Three days later, the pastor spoke to the mourners at the funeral, and he encouraged us to grieve but to do so with hope. I must admit that the more I think about it, the more this feels like an awkward request, an awkward request placed on people throughout their lives. Death is one of the more poignant times where we find ourselves off-balance, and any inch our hearts had flowed toward hope they ebb back toward confounding grief, fear, hurt, pain. Now, the temptation does exist to prescribe a set of directions on how to handle the very awkward request of grieving with hope in light of the death of a loved one or simply in light of all that Creation is burdened with. But, I will resist it and turn to what I think, if I’m honest, is one of the only true responses: a groan.

We must respond to a moment like death that calls for strength and clarity, paradoxically, with weakness and confusion—with a groan of prayer, deep guttural groans of uncommon volume, groans that communicate the depth and reality of our confusion and groans that pronounce the rip of our soul. We must respond to something as dizzying as the death of a loved one with a proclamation of our need—our dire need for our King Jesus to enter the awkward process of grieving with hope, of living in light of all that hurts us, and Creation, with hope.

I imagine that this is what the disciples did—prostrate, finger-nails digging into the clay floor of the room they probably were hiding in, throats soar with groans and hearts heavy, hoping that what their friend and teacher told them was true, that death does not have the final word, that death is not the victor, that He would rise.

We, like they, come to the end of ourselves. Unfortunately, we hover in that awkward moment for too little time. Unfortunately, we resist being helpless. We do not like to be out of control, and so we begin explaining, and we begin doing, and we begin to turn from the very person that does give us the very reason to hope—Christ the King.
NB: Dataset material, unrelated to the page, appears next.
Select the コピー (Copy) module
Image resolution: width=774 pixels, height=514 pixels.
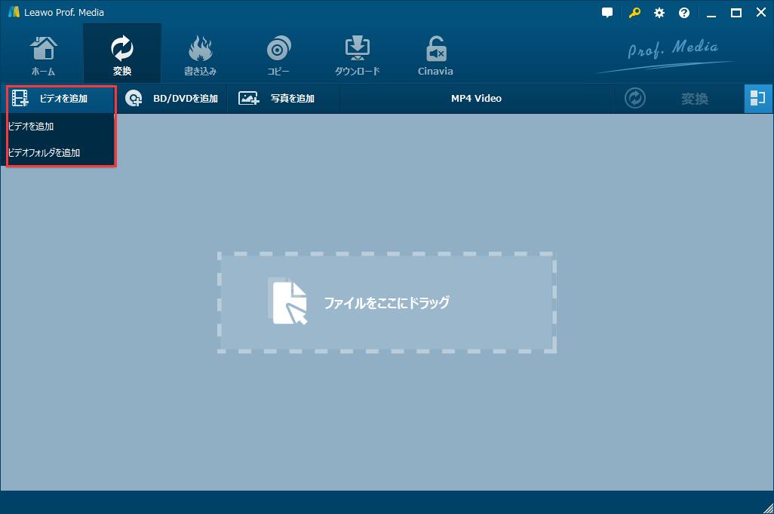[x=278, y=53]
And the awkward request of the pastor remains, not only at the death of a loved one, but throughout each day as the staggering statistics of poverty and war grow and grow and grow and grow. What are we, as Christians, to do? We must answer the awkward need in which we find ourselves every hour of every day with a groan, a groan of prayer. Let us not find motivation for hope in ourselves, but groan for it from our King. I imagine that if Christians were free to groan, free to express the confusion and fear and pain that is really real in all of our lives, than we would know a freedom unlike any other as we find our home, at the end of ourselves, in true dependence upon our King.